# Sm bus controller



## frustratedIam (Apr 19, 2005)

I did a clean install of xp home and have a sm bus controller that needs a driver. The processor is a amd athlon xp. I have no clue how to find the chipset. I looked on AMD website and I need to know the chipset in order to get drivers ..
Help Me , Please. This is driving me crazy!:upset: 

This is not my pc and the guy who bought it has no installtion disks for any hardware. I found all on net except sm bus controller

Thanks in advance!!


----------



## Theguitarguy (Mar 1, 2006)

You'd need to find out the motherboard make and model, then go to the motherboard manufacturers website and hopefully they have the motherboard chipset drivers available. I did this awhile ago after i had to do a system recovery and it fixed my SM bus controller conflict.
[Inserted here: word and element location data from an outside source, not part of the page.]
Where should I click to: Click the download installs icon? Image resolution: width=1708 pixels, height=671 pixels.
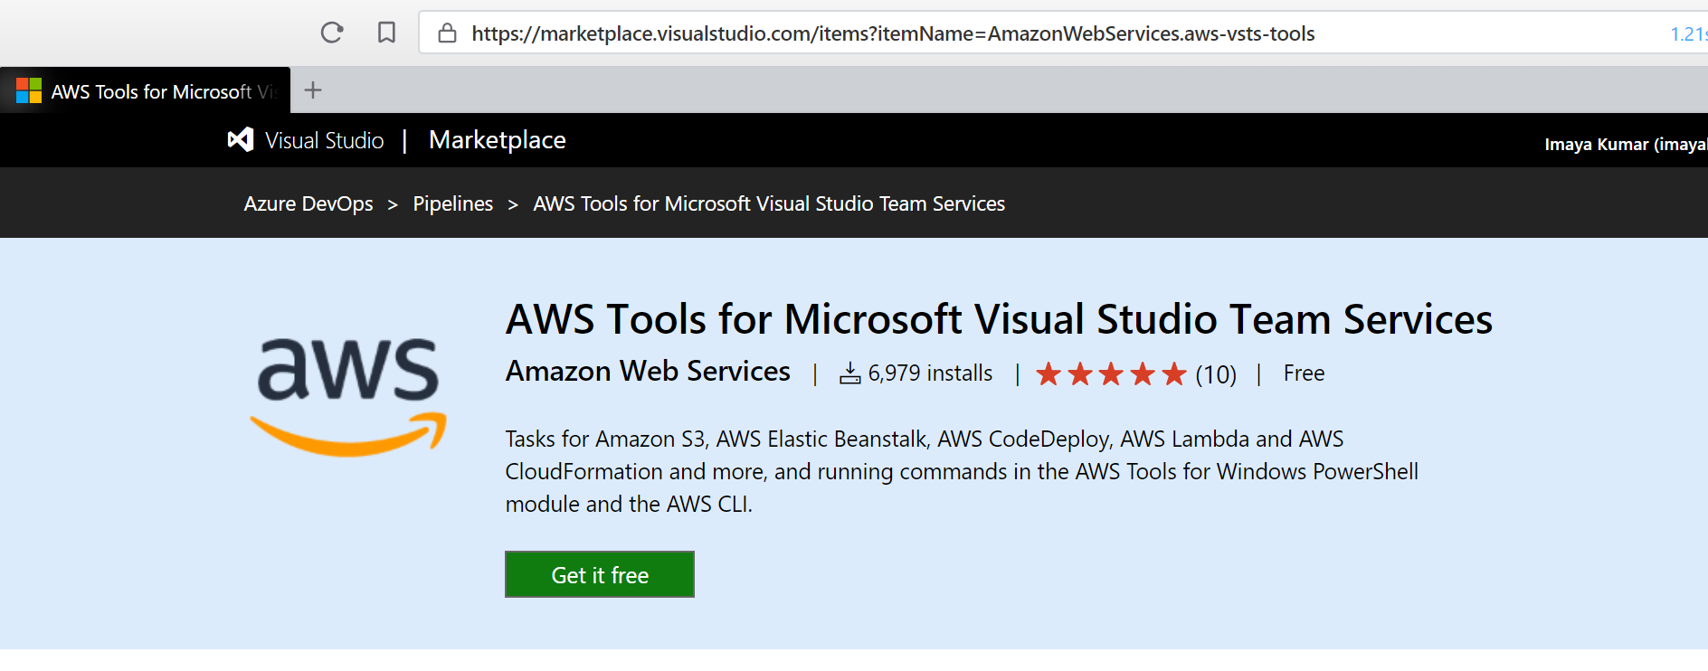coord(849,373)
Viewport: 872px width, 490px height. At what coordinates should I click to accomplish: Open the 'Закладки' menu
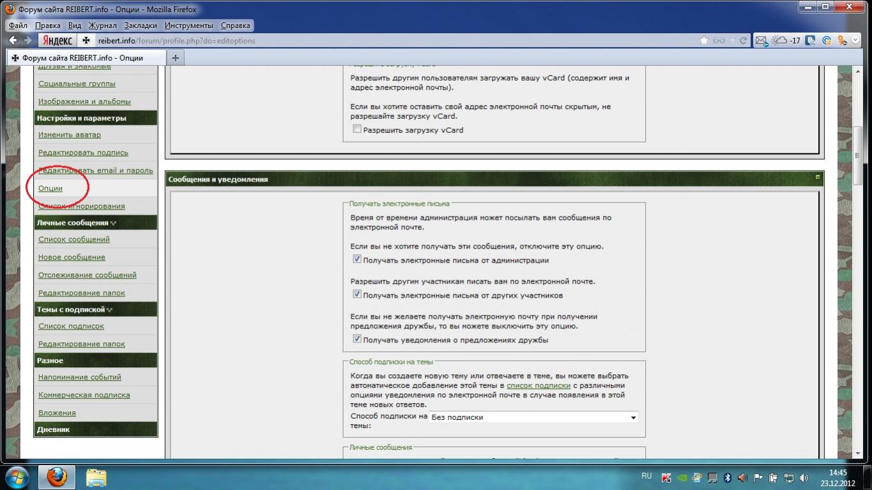(x=141, y=26)

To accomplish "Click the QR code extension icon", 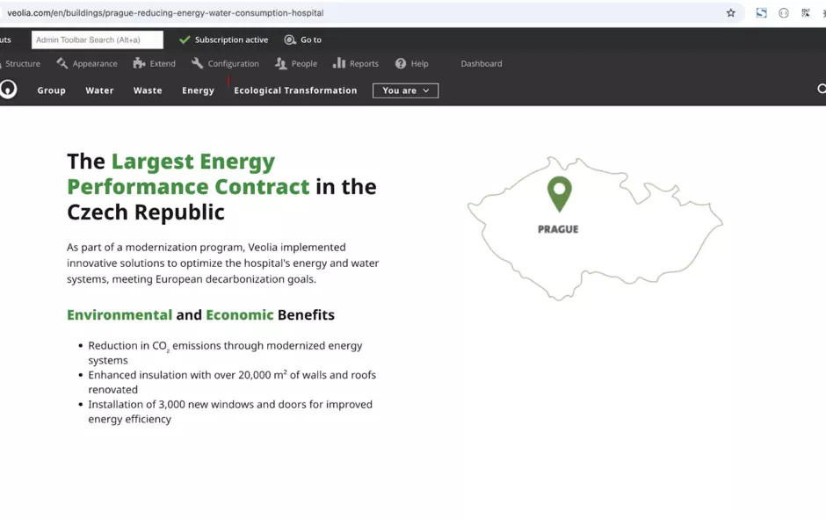I will 805,13.
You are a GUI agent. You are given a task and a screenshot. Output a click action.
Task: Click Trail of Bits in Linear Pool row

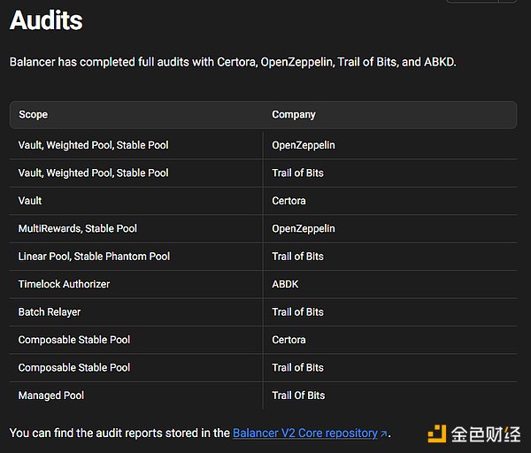click(297, 257)
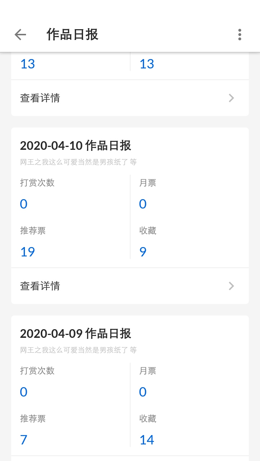This screenshot has height=461, width=260.
Task: Select the 2020-04-10 作品日报 title
Action: 75,146
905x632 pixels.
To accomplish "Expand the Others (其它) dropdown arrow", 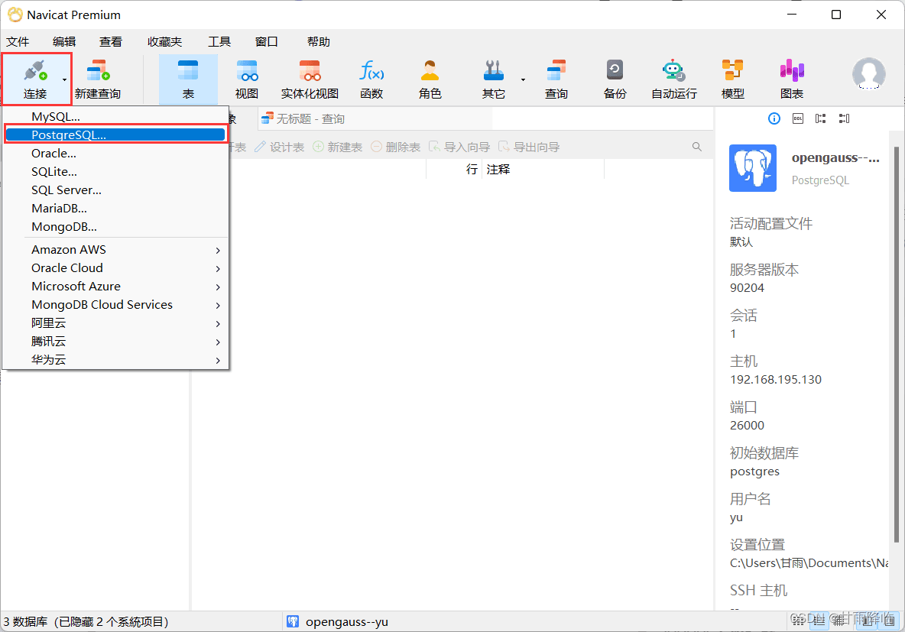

if you don't know how to find out the motherboard info use a program like Belarc to get your system info


----------



## frustratedIam (Apr 19, 2005)

:wave: :heartlove Thank you TheGuitarGuy
You are definately my new best friend. I wish I would have asked for help 2 days ago! I can finally get to sleep! Thankyou!!!!!
Sincerely Sue


----------



## kazan1051 (Mar 29, 2007)

Try going to Support.ati.com and download the Southbridge driver.


----------